AUNQUE han llamado más la atención otros detalles, Beltrán Pérez ha salido fortalecido tras la convención del PP en Sevilla. Prometió solemnemente a Rajoy que hará todo lo posible por recuperar la Alcaldía y que se olvidará del reloj. Ahora empieza lo más difícil para él, que es recuperar votos contra reloj y con vientos desfavorables. Para ello, debe centrarse al máximo, que es la clave del éxito. Se puede considerar a la Sevilla de hoy como una de las ciudades más centristas y centradas de España, quizá la que más. Eso se nota en que todos los partidos no indignados juegan a ser de centro: el PSOE de Juan Espadas lo busca sin disimulo. Ciudadanos, con Javier Millán, tiene ahí su espacio natural. ¿Y el PP?
Con Beltrán Pérez, el PP intenta recuperar el centrismo que dio victorias a Soledad Becerril y Juan Ignacio Zoido. Les pasa a todos. Cuando el PSA consiguió la Alcaldía con Luis Uruñuela fue gracias a un pacto de izquierda que montaron contra la UCD centrista. Pero cuando Alejandro Rojas-Marcos llegó a la Alcaldía fue porque el PA se dejó la S por el camino y se centró.
UNA vez que se alcanzó un pacto institucional entre el Gobierno central, la Junta de Andalucía y el Ayuntamiento de Sevilla; una vez que el PP, PSOE y Ciudadanos parece que están de acuerdo, viene la segunda parte del problema. Aparecen los que quieren cargarse el Metro. Este es uno de los motivos de la ruina de los pueblos: cuando se pierde el tiempo en discutir sobre lo ya discutido. Si se ha tomado una decisión es para ejecutarla. El tiempo de los debates empezó en el siglo pasado. Ya en el siglo XXI, la consejera Rosa Aguilar presentó un proyecto que no se ha cumplido. Ahora existe un acuerdo político entre Íñigo de la Serna, Felipe López y Juan Espadas que tampoco han empezado a cumplir. Y, mientra, aparece la excusa perfecta para no hacer nada. Son los expertos que (a diferencia de otros ingenieros tan expertos o más que ellos) consideran que el Metro es un error, que lo ideal sería apostar por tranvías y autobuses rápidos.

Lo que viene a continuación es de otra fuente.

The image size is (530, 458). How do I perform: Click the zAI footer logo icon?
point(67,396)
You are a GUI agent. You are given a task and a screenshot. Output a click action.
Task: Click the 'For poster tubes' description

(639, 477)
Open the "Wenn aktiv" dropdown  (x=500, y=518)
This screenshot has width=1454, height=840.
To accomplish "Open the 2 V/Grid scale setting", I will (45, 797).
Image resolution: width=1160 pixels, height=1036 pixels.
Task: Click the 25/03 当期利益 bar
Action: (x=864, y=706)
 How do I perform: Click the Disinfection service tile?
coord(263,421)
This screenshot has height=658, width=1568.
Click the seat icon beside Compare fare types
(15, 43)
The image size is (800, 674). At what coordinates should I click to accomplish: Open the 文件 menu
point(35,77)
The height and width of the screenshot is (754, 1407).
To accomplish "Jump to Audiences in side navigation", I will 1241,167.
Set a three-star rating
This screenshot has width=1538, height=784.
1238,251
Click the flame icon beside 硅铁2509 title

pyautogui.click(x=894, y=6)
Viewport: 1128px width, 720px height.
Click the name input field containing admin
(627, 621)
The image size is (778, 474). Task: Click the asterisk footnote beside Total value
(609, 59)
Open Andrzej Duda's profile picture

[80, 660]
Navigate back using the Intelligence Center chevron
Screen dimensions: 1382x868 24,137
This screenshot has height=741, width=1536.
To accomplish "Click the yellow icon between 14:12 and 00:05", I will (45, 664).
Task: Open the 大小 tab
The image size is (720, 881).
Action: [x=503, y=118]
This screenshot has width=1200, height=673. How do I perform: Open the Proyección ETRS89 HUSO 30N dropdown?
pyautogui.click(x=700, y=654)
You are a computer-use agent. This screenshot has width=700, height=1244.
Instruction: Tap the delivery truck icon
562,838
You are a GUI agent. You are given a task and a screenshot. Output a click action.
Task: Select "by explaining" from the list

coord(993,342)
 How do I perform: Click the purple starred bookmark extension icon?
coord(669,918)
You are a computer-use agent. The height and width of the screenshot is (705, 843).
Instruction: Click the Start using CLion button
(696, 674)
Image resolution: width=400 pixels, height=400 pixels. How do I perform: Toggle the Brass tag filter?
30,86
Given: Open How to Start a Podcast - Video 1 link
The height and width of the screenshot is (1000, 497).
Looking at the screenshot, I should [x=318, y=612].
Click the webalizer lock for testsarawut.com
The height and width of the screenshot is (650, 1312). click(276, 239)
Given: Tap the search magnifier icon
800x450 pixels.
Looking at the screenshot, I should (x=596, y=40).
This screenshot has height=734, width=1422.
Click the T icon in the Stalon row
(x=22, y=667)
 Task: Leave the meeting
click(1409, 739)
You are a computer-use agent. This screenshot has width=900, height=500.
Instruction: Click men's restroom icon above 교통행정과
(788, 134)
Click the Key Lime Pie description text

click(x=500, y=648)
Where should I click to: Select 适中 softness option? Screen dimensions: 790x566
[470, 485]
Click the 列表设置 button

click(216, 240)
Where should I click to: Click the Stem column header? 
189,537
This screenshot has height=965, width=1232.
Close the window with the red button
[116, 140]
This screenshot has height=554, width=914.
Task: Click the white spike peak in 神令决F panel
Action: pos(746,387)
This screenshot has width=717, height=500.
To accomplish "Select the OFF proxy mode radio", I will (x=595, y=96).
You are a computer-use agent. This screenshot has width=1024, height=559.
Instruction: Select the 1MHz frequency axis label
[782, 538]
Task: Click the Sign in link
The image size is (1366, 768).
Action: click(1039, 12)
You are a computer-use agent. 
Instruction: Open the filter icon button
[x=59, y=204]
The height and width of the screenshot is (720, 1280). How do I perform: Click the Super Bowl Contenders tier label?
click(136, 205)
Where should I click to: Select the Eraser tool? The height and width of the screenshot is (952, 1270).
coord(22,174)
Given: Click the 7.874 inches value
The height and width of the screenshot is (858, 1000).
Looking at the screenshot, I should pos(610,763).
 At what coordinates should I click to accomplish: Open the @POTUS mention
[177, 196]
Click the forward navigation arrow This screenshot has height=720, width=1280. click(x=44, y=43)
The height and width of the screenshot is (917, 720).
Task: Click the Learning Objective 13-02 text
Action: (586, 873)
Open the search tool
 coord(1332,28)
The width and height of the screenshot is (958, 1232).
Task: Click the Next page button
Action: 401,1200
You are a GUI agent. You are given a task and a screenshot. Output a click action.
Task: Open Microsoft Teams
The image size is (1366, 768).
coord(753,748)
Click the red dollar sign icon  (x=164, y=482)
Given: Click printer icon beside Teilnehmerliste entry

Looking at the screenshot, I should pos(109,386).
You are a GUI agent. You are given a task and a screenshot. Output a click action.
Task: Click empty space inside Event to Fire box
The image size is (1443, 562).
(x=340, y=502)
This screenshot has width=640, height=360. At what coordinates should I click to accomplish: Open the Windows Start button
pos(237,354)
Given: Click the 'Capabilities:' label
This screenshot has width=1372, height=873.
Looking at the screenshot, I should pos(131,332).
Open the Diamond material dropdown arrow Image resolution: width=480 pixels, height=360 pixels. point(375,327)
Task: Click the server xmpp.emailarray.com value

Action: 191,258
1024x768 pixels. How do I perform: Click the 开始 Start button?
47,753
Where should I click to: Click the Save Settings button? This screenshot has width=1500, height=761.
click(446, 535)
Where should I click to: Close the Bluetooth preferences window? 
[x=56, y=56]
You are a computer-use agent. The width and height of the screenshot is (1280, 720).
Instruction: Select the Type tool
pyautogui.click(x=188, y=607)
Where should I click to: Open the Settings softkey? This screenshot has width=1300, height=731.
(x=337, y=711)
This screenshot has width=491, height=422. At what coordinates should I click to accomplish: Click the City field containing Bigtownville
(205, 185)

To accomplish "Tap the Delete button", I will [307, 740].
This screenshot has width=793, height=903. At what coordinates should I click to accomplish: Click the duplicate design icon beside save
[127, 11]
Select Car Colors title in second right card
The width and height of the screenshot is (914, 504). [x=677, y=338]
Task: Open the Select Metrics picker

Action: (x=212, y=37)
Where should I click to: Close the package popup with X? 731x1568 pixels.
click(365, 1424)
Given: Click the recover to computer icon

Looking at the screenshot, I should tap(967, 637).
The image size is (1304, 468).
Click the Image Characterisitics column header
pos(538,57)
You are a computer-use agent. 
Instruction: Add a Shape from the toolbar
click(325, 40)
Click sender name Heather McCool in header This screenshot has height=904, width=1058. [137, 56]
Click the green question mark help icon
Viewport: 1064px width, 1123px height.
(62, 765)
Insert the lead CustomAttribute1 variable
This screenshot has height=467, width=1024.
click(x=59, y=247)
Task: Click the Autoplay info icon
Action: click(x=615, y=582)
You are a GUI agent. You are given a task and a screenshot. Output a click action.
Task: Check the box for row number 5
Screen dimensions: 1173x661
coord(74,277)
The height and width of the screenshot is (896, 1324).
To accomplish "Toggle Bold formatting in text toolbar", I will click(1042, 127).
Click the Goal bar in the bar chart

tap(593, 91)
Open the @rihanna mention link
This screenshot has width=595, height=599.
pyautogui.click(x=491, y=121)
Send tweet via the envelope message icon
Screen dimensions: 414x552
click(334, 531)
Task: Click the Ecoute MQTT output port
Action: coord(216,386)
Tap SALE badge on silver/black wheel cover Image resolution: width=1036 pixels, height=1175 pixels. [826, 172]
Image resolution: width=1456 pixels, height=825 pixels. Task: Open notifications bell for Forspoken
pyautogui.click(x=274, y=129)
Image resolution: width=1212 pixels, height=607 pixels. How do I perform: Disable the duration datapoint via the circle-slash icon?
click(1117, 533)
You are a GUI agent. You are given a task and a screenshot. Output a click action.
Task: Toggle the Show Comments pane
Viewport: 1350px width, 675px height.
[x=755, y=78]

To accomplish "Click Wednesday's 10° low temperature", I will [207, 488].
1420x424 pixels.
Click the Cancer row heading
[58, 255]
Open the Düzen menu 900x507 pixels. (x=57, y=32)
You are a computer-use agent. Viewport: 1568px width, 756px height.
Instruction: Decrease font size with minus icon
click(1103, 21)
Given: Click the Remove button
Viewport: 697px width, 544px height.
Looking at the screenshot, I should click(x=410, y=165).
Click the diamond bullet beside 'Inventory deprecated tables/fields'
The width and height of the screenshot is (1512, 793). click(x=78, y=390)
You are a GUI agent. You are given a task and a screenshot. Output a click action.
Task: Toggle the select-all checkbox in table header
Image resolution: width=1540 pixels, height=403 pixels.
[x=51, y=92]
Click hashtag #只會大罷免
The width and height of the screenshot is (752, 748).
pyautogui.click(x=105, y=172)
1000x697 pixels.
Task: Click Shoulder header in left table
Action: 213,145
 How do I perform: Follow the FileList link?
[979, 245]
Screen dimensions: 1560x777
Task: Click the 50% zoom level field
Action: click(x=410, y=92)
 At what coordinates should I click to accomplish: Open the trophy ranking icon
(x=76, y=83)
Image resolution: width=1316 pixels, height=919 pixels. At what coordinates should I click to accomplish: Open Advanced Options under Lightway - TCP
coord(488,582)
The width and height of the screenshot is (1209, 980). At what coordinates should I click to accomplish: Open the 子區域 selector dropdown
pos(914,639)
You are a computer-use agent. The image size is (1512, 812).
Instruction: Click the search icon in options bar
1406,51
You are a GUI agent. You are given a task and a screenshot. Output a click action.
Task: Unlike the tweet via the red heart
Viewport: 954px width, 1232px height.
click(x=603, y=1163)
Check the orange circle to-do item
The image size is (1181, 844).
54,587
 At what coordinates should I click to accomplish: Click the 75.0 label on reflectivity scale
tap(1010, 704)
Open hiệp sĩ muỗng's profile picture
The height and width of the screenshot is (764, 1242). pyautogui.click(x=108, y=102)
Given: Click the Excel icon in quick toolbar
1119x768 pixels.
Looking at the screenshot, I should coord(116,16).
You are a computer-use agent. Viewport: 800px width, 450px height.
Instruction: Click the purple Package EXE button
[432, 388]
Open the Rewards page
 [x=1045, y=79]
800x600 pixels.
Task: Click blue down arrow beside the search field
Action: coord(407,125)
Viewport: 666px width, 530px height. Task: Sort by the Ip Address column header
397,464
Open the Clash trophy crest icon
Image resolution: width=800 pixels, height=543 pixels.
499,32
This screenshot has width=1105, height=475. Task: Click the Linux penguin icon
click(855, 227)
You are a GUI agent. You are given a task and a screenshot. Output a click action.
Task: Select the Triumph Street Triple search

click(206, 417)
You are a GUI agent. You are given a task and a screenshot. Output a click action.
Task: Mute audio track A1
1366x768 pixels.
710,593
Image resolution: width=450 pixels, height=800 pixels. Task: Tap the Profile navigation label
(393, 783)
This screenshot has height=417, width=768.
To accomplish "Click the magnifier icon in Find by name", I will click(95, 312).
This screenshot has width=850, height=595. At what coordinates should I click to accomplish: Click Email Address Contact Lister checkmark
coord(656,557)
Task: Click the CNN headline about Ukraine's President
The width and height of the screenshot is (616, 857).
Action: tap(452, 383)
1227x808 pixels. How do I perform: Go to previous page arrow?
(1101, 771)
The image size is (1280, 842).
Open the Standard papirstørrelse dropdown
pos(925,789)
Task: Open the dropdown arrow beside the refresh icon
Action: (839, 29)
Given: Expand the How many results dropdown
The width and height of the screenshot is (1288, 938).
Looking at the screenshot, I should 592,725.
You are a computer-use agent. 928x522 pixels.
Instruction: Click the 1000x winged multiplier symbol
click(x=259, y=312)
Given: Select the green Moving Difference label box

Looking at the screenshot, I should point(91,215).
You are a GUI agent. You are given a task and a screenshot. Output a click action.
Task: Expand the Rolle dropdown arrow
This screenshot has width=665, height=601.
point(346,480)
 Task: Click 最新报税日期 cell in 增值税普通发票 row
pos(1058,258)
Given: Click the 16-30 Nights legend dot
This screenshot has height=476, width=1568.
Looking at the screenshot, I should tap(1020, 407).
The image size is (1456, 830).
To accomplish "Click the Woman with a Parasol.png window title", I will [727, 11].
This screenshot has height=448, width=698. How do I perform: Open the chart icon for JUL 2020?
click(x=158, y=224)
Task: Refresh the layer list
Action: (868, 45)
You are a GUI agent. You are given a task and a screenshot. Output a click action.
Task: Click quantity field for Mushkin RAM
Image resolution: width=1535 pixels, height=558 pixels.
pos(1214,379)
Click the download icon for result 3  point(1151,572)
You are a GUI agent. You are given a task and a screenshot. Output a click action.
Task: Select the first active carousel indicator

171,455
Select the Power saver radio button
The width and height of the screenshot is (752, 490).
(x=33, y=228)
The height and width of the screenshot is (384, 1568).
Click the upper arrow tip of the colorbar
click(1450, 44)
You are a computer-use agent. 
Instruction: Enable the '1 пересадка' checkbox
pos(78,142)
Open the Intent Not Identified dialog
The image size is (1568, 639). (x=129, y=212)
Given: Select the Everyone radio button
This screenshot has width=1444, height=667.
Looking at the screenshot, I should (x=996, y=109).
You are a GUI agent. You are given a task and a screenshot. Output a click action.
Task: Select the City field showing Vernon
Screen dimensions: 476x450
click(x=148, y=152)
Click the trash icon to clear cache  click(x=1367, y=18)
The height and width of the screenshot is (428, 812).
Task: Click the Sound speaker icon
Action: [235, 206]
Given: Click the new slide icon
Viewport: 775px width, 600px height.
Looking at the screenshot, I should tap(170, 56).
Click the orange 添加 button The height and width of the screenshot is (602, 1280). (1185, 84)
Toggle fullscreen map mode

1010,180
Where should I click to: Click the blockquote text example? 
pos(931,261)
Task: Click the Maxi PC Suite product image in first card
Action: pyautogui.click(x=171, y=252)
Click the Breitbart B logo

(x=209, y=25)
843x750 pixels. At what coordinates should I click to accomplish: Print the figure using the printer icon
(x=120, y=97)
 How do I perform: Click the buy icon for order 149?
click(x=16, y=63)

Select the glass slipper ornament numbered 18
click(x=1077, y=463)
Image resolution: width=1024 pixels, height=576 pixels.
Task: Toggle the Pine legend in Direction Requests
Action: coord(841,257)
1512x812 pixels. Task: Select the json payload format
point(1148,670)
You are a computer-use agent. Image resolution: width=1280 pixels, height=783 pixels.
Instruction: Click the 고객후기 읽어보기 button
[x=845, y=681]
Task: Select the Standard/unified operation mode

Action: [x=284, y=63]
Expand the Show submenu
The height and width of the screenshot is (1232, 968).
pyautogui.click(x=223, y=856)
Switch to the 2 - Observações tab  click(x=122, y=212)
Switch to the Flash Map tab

LA calle Mateos Gago será peatonal desde el viernes. Así se había anunciado a bombo y platillo. Sin embargo, depende de lo que se entienda por peatonal. Los lunes, miércoles y viernes usted puede ser atropellado en el horario de carga y descarga si se confía. Y los demás días también. Porque esta peatonalización presunta tiene su letra pequeña, donde incluye la trampilla. El propio alcalde, Juan Espadas, explicó ayer que es la primera parte del proceso. Se debería hablar, con más propiedad, de semipeatonalización, que es una forma de dejar las cosas a medias, un primer intento.
ALGUNOS están celebrando que la Giralda era roja, según dicen, lo que le aportaría un matiz novedoso como genuino símbolo. Sin embargo, la Giralda no era roja, según lo que explicó ayer el arquitecto de las obras, Eduardo Martínez Moya, sino almagre, que no es lo mismo, sino parecido. Se sabía por la pintura de Murillo y Esquivel, entre otros. El almagre es un color especial, como el albero. Cuando se gestó Diario de Sevilla, hace 20 años, acordamos que en la portada hubiera una franja de color albero y una pastilla de color almagre, que no es lo mismo que amarillo y rojo, sino unos tonos como los que se pueden ver. ¿Y será recuperado ese color en la Giralda? No, con medio millón de euros que se han gastado en restaurar la cara oeste no la iban a dejar de almagre y oro. Al menos, queda la alegría de que a partir de hoy la Giralda y su entorno serán peatonales.
YA se han ido los 2.700 hinchas del Bayern Múnich, aunque puede que algunos se hayan quedado disfrazados de turistas alemanes. Cuando se habla y se escribe del turismo en Sevilla, nos referimos a la cantidad y a la calidad, a la mochila y al lujo, a la turismofobia o a la turismofilia. Después está la segmentación por sectores: turismo de congresos, turismo cultural, turismo de chanclas… Pero se nos olvida el turismo de hooligans, que también existe. Gracias al salto de calidad que dio el Sevilla en tiempos de José María del Nido, posteriormente continuado por Pepe Castro, se ha conseguido que la ciudad reciba varias oleadas de miles de forofos en las últimas temporadas.